[Saved data entries]

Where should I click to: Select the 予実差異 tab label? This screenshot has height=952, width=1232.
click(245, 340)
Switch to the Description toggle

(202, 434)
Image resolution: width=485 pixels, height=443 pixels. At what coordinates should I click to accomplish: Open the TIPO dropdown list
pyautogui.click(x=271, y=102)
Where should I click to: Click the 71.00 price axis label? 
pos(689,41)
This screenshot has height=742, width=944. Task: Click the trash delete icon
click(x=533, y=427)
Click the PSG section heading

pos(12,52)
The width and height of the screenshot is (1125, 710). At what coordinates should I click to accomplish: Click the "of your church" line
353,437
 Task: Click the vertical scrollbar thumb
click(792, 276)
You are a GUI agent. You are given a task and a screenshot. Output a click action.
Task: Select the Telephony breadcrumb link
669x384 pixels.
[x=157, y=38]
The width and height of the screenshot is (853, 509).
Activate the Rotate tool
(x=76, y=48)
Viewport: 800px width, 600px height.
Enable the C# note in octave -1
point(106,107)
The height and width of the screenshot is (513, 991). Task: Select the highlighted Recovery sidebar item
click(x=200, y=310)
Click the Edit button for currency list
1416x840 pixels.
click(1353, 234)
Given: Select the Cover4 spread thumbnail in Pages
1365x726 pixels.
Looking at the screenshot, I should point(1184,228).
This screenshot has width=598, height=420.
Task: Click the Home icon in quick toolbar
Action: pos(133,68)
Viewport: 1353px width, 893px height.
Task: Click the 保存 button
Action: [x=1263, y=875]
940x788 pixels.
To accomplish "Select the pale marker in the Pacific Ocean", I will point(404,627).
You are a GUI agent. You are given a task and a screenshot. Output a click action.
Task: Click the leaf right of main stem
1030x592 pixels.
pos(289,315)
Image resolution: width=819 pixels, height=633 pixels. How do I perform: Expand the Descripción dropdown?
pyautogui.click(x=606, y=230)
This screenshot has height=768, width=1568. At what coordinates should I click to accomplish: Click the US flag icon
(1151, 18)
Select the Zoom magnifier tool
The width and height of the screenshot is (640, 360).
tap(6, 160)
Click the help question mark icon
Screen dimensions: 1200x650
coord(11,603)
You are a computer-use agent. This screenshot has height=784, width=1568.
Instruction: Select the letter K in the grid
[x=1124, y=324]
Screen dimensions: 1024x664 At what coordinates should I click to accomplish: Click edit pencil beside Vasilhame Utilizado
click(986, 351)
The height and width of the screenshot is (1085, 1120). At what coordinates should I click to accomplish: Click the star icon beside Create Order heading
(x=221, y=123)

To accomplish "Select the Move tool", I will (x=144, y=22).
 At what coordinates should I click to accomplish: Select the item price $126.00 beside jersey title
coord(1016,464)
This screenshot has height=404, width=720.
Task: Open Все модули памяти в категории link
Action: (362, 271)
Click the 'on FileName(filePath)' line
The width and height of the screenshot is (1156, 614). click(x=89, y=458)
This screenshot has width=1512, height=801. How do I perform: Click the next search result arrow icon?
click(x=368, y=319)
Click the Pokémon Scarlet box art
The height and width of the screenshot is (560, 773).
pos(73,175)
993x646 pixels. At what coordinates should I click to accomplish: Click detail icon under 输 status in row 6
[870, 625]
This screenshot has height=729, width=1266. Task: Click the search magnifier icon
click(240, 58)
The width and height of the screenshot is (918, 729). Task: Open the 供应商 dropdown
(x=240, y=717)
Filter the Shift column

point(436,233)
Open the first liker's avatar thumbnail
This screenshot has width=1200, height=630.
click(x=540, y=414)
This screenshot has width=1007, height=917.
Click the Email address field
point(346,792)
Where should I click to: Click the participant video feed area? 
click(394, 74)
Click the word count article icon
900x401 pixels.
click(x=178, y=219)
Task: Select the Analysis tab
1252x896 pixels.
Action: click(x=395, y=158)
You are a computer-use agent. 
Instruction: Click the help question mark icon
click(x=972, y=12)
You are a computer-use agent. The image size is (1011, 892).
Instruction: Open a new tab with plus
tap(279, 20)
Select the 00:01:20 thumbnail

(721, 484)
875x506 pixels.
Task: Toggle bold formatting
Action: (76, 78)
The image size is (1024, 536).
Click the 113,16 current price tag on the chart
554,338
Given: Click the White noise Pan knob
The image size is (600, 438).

**Activity**
Every line above that carries the string "will" should be copied.

**Answer for the task**
To accomplish "Select the pale marker in the Pacific Ocean", I will point(404,627).
To accomplish "Select the Move tool", I will (x=144, y=22).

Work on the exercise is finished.